Sanctuary . . . A sanctuary, in its original meaning, is a sacred place. By the use of sanctuaries as safe havens, the term has come to be used for any place of refuge. For people of faith who are providing sanctuary to undocumented immigrants, a sanctuary is indeed a holy place, sacred and inviolable.
Jeanette Vizguerra is a Mexican mother seeking to avoid deportation. As she held her 6-year-old daughter, Zuri, she spoke during a news conference in a Denver church where she and her children have taken refuge. But when Jeanette Vizguerra walked into that Colorado church, she also walked into the forefront of a possible clash between Donald Trump and many sanctuary churches across the country.
Vizguerra has lived in the U.S. since 1997 with four children, three of them born here. She was due to check in with Immigration and Customs Enforcement. Instead, she took sanctuary inside the First Unitarian Society of Denver.
“I did not make this decision lightly,” Vizguerra said through an interpreter. “I was thinking about it for weeks. But I think that I made the right decision in coming here instead of going to the immigration office.”
The pastor of the church, Rev. Mike Morran, said, “It is our position as a people of faith that this is sacred and faithful work.
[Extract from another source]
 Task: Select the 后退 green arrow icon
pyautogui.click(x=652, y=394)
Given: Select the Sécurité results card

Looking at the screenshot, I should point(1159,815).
We know Jeanette. We know her to be an honorable human being.”
But critics say the church is violating the law. While it has been for years federal policy not to do immigration enforcement in churches and other “sensitive locations,” such as schools, unless absolutely necessary, today that may be a lapsed policy.
“President Obama’s administration thought it was prudent to avoid rounding people up in places like hospitals or churches,” says Richard Garnett, director of the program on Church, State and Society at the University of Notre Dame Law School.
But Garnett says if the new administration changes that policy, it could set up a conflict between President Trump’s push for tougher enforcement of immigration laws and his administration’s support for religious freedom.
“Sanctuary works,” says Seth Kaper-Dale, pastor of the Reformed Church of Highland Park in New Jersey. “I can tell you from our own experience that all nine people who lived here have kept their families together, have been able to raise their children, have been able to go back to their jobs. Is sanctuary brutally hard? Yes. But it is a tool that we will use if we’re forced by a brutal regime to use it.”
Sanctuary churches across this country are living out their convictions because of their faith in a welcoming God. The government will, no doubt, enforce immigration law. The Church will live into the law of God . . .
When a foreigner resides among you in your land, do not mistreat them. The foreigner residing among you must be treated as your native-born. Love them as yourself, for you were foreigners in Egypt. I am the Lord your God.
– Leviticus 19:33-34 New International Version (NIV)
The invitation from God’s people proclaims, “In the name of God, come! You are welcome in this holy place of refuge.”
(Information about Jeanette Vizguerra is from David Zalubowski/AP.)